Are You Hiding or Resting?

On occasion, I kick my husband out of bed.  Not because he makes me mad. Not because he snores. Not because he’s a bum.  I kick him out because we reserve the right in our house to call one another’s bluff if we believe the other is “hiding” and not legitimately resting.

Can you distinguish the difference?

Hiding is wrapped in fear, defeat, dread, paranoia, isolation, being overwhelmed.

When we hide, we take matters into our own hands.  There is a tension we want broken, and we aim to cut it with sleep, withdrawal, darkness.  We wake to find sleep was not the cure for exhaustion, possibly because exhaustion was not the culprit.

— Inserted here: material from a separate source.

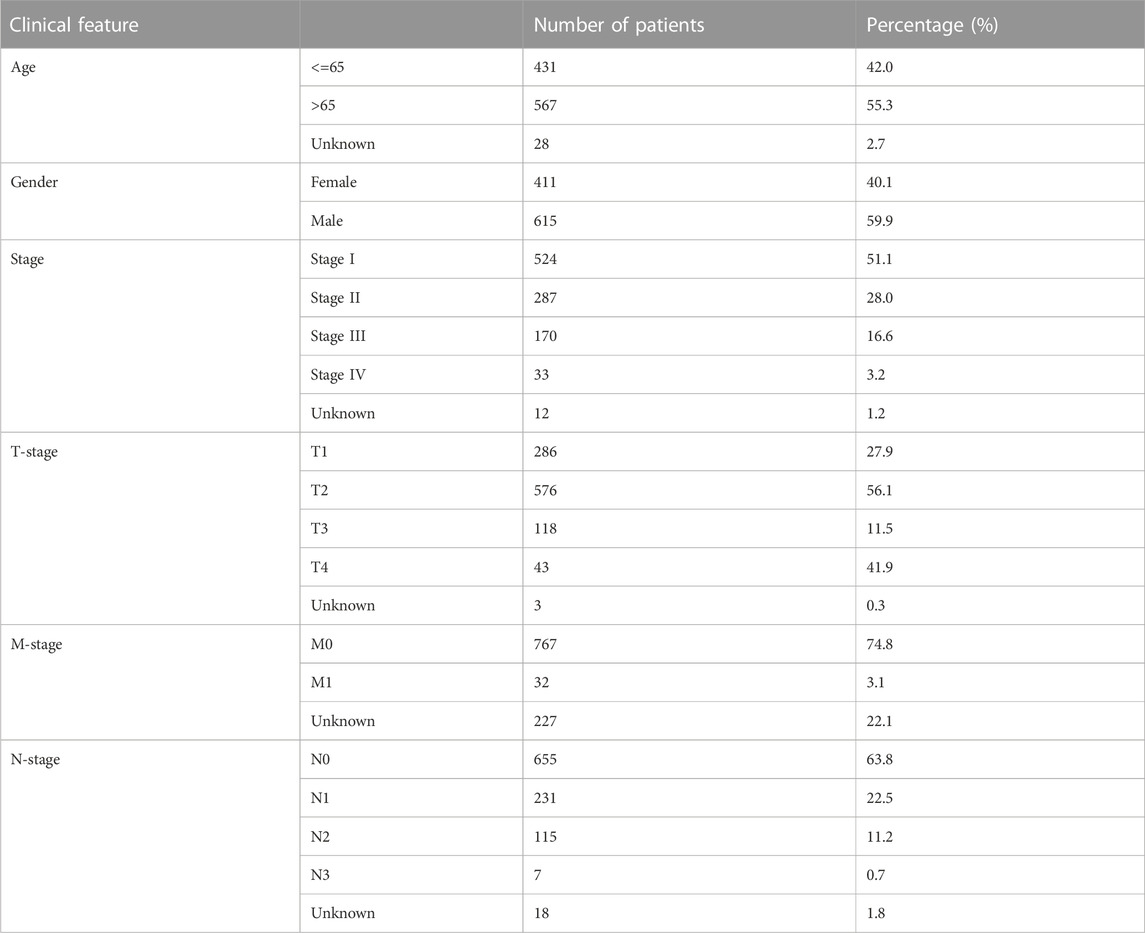Viewport: 1145px width, 933px height.
Task: Click the 41.9 percentage for T4
Action: (879, 567)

Rest is intertwined with solitude, retreat, focus, comfort, even worship.

When we rest, there is a relaxed submission about us, a hope that surrounds us.  We are able to be tired and overwhelmed with our circumstances, yet at peace.  We are at peace because of surrendering control of our situation.

The Lord provides rest; it may come in the form of sleep but not always.  And, he is the only one capable of providing rest in the midst of our turmoil.  We often look for rest outside of or around or after our circumstances, but he provides rest “in the middle.”

Thus says the LORD:
“Stand by the roads, and look,
and ask for the ancient paths,
where the good way is; and walk in it,
and find rest for your souls.” Jeremiah 6:16

Come to me, all who labor and are heavy laden, and I will give you rest. Take my yoke upon you, and learn from me, for I am gentle and lowly in heart, and you will find rest for your souls. For my yoke is easy, and my burden is light. Matthew 11:28-30

How can you differentiate for yourself if you are hiding or resting?  Once it’s been brought to your attention, there shouldn’t be any trouble telling the difference between the two.  Next, determine what you’re hiding from if that’s the case. I usually hide because I’m overwhelmed or paranoid.  Chris usually hides because he feels defeated or is dreading something.  The most difficult part is giving over our control. But, when we find rest for our souls and realize he doesn’t lay anything heavy on us, how can we decline?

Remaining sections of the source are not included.